Karaboyun Kubilay, Iriagac Yakup, Cavdar Eyyup, Avci Okan, Seber Erdogan Selcuk
Department of Medical Oncology, Faculty of Medicine, Tekirdag Namik Kemal University, Tekirdag, Turkiye.
J Coll Physicians Surg Pak. 2023 May;33(5):548-553. doi: 10.29271/jcpsp.2023.05.548.
To predict short and long-term mortality in patients who were admitted to the emergency department and then hospitalised unplanned in medical oncology-ward.
An observational study. Place and Duration of the Study: Department of Medical Oncology, Tekirdag Namik Kemal University Hospital, Tekirdag, Turkiye, from May 2021 to May 2022.
Consecutive patients admitted to the emergency department with unplanned hospitalisation in the oncology ward, were included. Patients receiving treatment with the curative intent, patients hospitalised for febrile neutropenia, and terminally ill patients requiring intensive care unit follow-up at admission were excluded from the study. Univariate and multivariate logistic regression analyses were used to identify predictive factors for short and long-term mortality-dependent variables.
This study included 253 advanced cancer patients. The number of patients who died in the ward within 10 days (short-term mortality) was 28 (11.1%). Ninety patients (35.6%) died afterwards anytime in the ward during the study (long-term mortality). In the multivariate analysis established for short-term mortality, higher ALT (OR = 6.75, 95% CI: 2.09 - 21.85, p=0.001), rapid deterioration in performance status (OR = 5.49, 95% CI: 1.81-16.67, p=0.003), higher CRP (OR = 5.86, 95% CI: 1.20-28.53, p=0.029), higher procalcitonin (OR = 7.94, 95% CI: 0.99 - 63.82, p=0.051), and higher lactate (OR = 2.47, 95% CI: 0.94-6.51, p=0.067) showed significant predictive features.
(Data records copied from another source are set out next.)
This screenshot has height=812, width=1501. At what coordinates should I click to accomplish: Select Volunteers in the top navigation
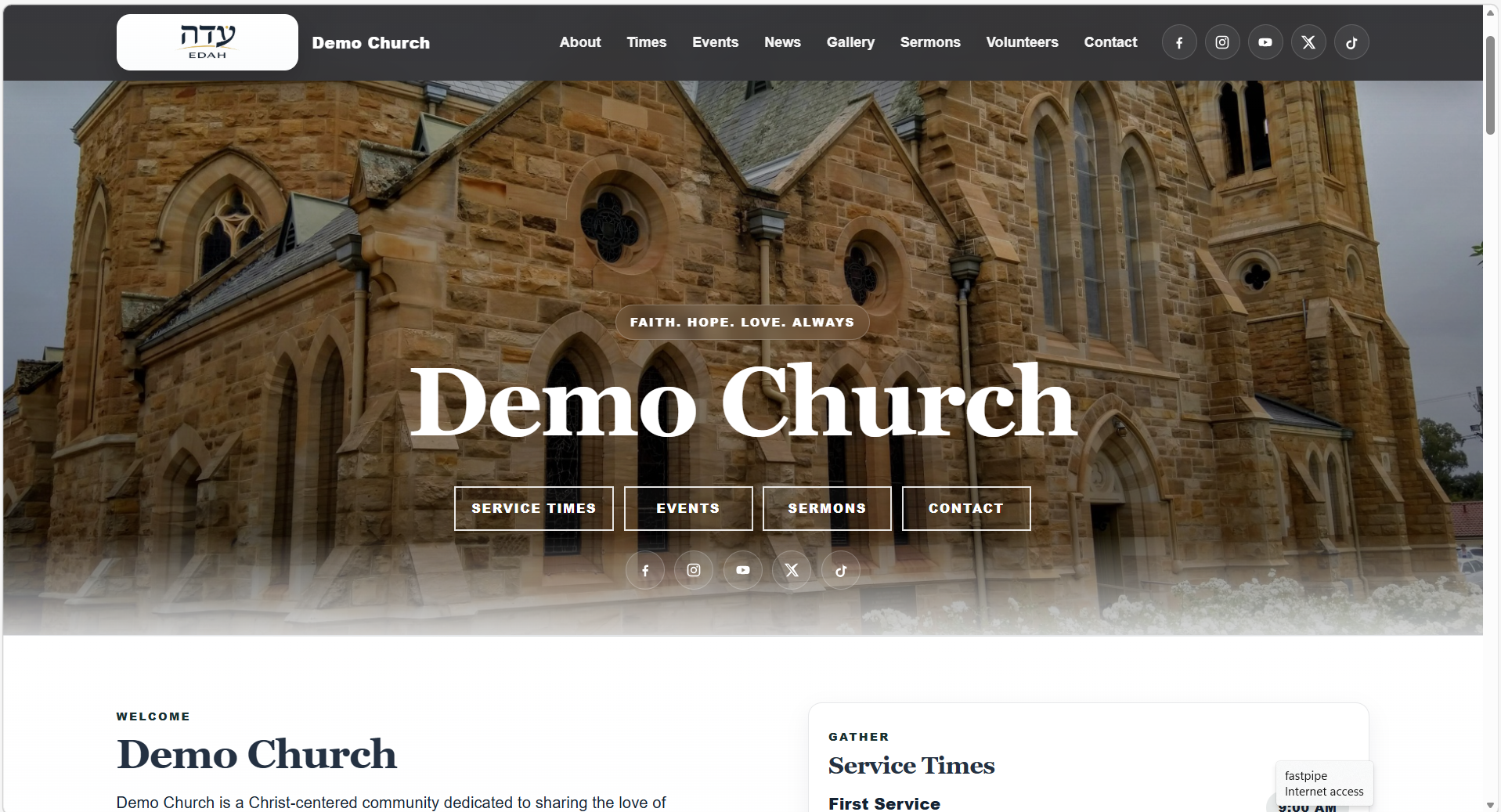click(x=1022, y=42)
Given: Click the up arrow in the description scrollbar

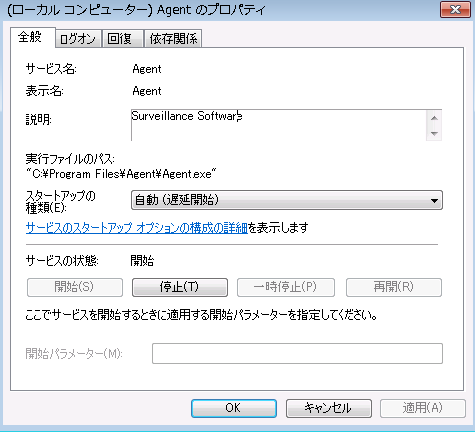Looking at the screenshot, I should coord(434,118).
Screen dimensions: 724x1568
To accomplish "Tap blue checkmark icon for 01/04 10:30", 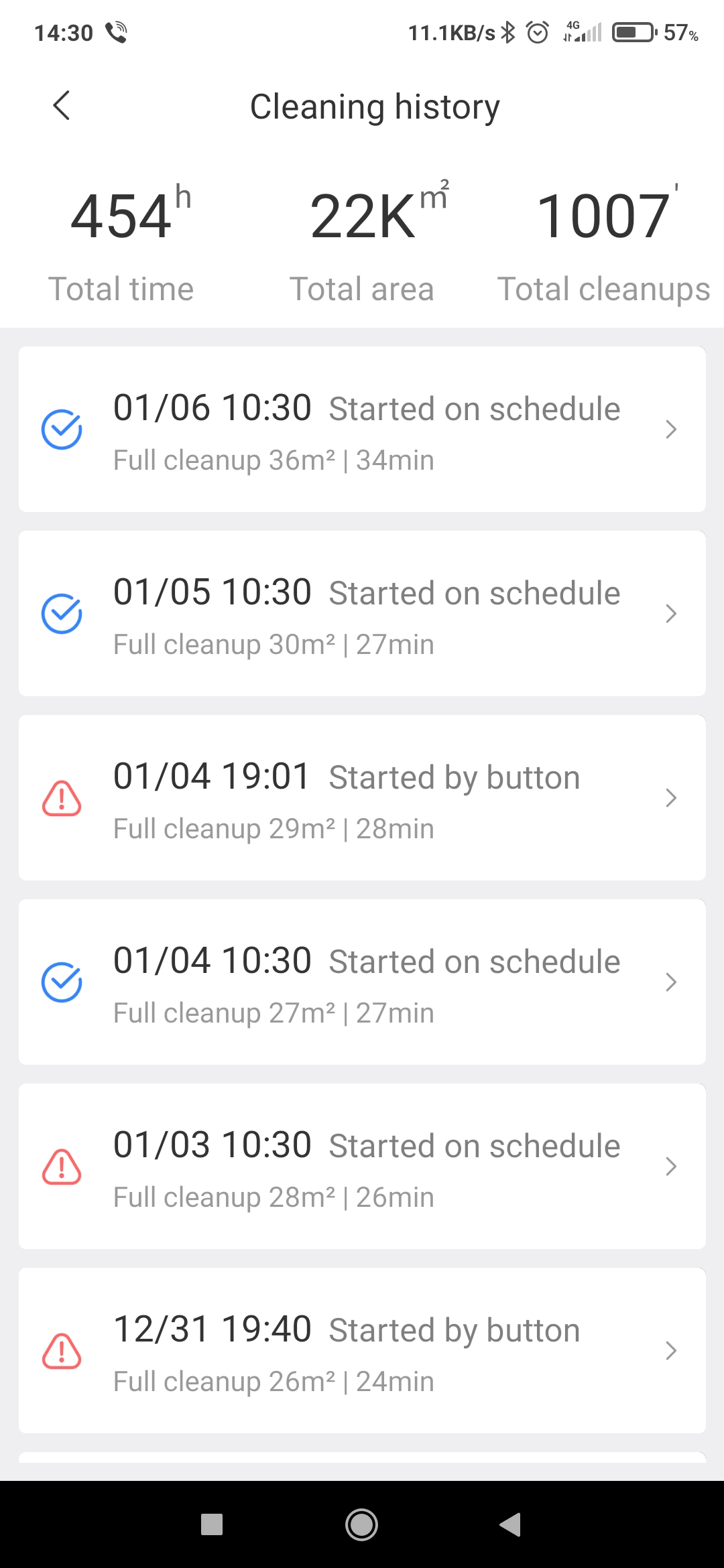I will pos(62,982).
The decision of whether to continue treatment or not is challenging in cancer patients who require unplanned hospitalisation while receiving palliative systemic therapy. New mortality estimation models can be used in making the transition from life-long to palliative treatments.
Mortality prediction, Hospitalisation, Estimation of survival, Chemotherapy.
预测急诊入院后在医学肿瘤病房非计划住院患者的短期和长期死亡率。
一项观察性研究。研究地点和时间:2021年5月至2022年5月,土耳其泰基尔达纳米克·凯末尔大学医院医学肿瘤学系。
纳入连续在急诊科就诊后在肿瘤病房非计划住院的患者。接受根治性治疗的患者、因发热性中性粒细胞减少症住院的患者以及入院时需要重症监护病房随访的晚期患者被排除在研究之外。采用单因素和多因素逻辑回归分析来确定短期和长期死亡率相关变量的预测因素。
本研究纳入了253例晚期癌症患者。10天内在病房死亡的患者数量(短期死亡率)为28例(11.1%)。90例患者(35.6%)在研究期间的任何时间在病房死亡(长期死亡率)。在针对短期死亡率建立的多因素分析中,较高的谷丙转氨酶(OR = 6.75,95%CI:2.09 - 21.85,p = 0.001)、体能状态快速恶化(OR = 5.49,95%CI:1.81 - 16.67,p = 0.003)、较高的C反应蛋白(OR = 5.86,95%CI:1.20 - 28.53,p = 0.029)、较高的降钙素原(OR = 7.94,95%CI:0.99 - 63.82,p = 0.051)和较高的乳酸(OR = 2.47,95%CI:0.94 - 6.51,p = 0.067)显示出显著的预测特征。
在接受姑息性全身治疗时需要非计划住院的癌症患者中,决定是否继续治疗具有挑战性。新的死亡率估计模型可用于从终身治疗向姑息治疗的转变。